1741 in Literature - Poetry

Poetry

  • William Shenstone - The Judgment of Hercules
  • Edward Young - Poetical Works of the Reverend Edward Young

Read more about this topic:  1741 In Literature

Famous quotes containing the word poetry:

    “Ask the perfumers, ask the blacking-makers, ask the hatters, ask the old lottery-office keepers—ask any man among ‘em what my poetry has done for him, and mark my words, he blesses the name of Slum. If he’s an honest man, he raises his eyes to heaven, and blesses the name of Slum—mark that!
    Charles Dickens (1812–1870)

    Poetry is concerned with using with abusing, with losing
    with wanting, with denying with avoiding with adoring
    with replacing the noun. It is doing that always
    doing that, doing that and doing nothing but that.
    Poetry is doing nothing but using losing refusing and
    pleasing and betraying and caressing nouns. That is
    what poetry does, that is what poetry has to do no
    matter what kind of poetry it is.
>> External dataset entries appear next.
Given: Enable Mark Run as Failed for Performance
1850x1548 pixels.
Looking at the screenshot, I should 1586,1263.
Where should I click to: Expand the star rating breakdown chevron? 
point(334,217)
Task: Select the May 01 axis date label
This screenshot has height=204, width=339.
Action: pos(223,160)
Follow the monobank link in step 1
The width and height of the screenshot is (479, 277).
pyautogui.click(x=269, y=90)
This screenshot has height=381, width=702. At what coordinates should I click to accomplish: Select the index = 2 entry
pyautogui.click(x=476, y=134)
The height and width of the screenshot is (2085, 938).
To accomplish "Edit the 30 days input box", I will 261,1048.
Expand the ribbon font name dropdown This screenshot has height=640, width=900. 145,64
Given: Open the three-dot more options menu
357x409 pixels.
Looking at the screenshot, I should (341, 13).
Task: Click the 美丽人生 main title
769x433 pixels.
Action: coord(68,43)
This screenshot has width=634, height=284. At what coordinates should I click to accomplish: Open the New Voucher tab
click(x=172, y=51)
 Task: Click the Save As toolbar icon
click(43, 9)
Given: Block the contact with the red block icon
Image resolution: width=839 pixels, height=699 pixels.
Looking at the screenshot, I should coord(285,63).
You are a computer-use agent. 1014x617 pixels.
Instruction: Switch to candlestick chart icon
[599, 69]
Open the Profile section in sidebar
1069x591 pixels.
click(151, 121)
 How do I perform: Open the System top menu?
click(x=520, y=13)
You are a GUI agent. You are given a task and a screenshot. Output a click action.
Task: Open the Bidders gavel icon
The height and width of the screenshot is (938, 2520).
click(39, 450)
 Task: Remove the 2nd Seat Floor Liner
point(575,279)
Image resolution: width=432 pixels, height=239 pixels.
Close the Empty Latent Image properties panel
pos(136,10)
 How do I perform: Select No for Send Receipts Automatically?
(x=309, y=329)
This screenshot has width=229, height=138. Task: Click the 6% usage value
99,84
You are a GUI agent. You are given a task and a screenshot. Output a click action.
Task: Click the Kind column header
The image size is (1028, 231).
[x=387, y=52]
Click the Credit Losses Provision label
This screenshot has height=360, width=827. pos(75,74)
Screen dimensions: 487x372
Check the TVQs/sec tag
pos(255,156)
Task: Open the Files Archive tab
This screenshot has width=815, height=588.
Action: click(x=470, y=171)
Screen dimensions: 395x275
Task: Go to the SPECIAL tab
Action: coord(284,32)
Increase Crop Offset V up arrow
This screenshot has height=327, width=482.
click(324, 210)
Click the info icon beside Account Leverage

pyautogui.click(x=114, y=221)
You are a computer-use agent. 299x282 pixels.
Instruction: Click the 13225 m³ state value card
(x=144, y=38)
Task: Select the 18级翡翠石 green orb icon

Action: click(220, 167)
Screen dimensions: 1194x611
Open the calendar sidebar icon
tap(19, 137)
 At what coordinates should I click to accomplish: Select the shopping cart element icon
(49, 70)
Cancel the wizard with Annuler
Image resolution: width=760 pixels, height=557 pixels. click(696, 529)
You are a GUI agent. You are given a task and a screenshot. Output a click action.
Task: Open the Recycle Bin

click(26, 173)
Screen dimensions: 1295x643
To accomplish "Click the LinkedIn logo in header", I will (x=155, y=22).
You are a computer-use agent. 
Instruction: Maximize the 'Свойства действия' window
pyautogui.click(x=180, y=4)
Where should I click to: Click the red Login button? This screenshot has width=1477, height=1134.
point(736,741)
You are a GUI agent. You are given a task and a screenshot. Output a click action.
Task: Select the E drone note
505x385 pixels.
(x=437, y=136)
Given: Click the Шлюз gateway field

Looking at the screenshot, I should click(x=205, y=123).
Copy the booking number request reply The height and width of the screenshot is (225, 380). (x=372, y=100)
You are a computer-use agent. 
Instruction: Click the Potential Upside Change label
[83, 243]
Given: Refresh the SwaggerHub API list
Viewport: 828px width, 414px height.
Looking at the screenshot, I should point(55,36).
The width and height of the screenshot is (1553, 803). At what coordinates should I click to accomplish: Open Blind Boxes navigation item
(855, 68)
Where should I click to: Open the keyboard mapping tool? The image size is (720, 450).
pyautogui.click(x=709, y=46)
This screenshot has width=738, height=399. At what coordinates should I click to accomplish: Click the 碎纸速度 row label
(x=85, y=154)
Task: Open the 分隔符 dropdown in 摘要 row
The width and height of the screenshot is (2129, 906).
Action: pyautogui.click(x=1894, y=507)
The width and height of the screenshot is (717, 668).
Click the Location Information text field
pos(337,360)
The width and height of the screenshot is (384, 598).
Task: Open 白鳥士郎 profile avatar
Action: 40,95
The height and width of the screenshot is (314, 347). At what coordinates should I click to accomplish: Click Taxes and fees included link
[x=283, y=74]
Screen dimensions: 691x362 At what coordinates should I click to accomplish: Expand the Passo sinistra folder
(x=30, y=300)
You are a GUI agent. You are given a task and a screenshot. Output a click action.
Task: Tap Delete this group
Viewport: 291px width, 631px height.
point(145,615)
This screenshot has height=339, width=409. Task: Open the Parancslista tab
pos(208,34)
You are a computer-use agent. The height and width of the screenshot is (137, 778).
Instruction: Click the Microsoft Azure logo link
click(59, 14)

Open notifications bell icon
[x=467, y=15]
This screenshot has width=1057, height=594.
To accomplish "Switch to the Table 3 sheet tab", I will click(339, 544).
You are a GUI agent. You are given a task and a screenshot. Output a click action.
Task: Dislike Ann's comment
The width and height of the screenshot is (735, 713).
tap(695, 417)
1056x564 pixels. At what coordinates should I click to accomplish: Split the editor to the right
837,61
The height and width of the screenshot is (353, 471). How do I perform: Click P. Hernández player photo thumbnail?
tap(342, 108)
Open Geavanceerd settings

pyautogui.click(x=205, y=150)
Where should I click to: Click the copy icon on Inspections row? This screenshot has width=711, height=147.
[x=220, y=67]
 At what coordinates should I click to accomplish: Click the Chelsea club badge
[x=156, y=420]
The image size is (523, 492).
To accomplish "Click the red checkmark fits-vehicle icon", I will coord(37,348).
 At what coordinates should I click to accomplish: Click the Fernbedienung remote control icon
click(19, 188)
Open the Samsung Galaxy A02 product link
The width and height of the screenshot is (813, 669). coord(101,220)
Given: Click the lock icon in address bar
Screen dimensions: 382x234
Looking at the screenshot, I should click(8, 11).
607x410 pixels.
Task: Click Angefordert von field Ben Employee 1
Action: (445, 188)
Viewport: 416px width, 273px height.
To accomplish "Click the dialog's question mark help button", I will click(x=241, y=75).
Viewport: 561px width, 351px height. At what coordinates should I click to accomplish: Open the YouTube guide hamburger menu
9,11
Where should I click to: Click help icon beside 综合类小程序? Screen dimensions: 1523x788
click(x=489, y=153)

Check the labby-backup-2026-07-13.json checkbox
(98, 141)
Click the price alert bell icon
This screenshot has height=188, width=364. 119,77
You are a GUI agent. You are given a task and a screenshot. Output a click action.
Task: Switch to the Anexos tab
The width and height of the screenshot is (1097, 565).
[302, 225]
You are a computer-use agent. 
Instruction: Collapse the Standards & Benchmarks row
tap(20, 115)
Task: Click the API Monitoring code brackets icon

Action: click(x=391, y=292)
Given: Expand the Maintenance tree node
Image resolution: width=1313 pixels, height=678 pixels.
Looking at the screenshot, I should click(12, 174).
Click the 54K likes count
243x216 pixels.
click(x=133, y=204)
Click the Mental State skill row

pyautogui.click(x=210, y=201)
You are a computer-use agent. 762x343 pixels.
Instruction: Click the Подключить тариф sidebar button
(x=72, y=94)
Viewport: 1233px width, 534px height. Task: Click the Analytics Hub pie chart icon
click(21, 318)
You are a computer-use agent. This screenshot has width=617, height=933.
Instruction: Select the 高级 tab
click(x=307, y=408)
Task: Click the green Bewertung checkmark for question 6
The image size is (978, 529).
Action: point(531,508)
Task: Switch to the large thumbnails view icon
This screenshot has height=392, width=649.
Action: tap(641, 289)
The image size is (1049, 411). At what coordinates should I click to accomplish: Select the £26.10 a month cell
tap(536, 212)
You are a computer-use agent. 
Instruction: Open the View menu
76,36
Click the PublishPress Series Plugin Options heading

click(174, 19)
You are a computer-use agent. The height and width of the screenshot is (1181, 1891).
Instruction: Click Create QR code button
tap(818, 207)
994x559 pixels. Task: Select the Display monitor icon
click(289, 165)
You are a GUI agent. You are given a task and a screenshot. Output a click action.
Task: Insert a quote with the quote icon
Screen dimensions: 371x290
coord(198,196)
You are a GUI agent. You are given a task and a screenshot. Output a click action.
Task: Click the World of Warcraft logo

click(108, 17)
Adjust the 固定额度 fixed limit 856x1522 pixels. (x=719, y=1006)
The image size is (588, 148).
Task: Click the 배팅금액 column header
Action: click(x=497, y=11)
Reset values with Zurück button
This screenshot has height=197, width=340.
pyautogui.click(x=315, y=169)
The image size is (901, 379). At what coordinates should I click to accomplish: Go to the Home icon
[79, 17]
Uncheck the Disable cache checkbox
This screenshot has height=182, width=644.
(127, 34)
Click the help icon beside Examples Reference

And there are a
    great many kinds of poetry.
    Gertrude Stein (1874–1946)

    For poetry was all written before time was, and whenever we are so finely organized that we can penetrate into that region where the air is music, we hear those primal warblings, and attempt to write them down, but we lose ever and anon a word, a verse, and substitute something of our own, and thus miswrite the poem.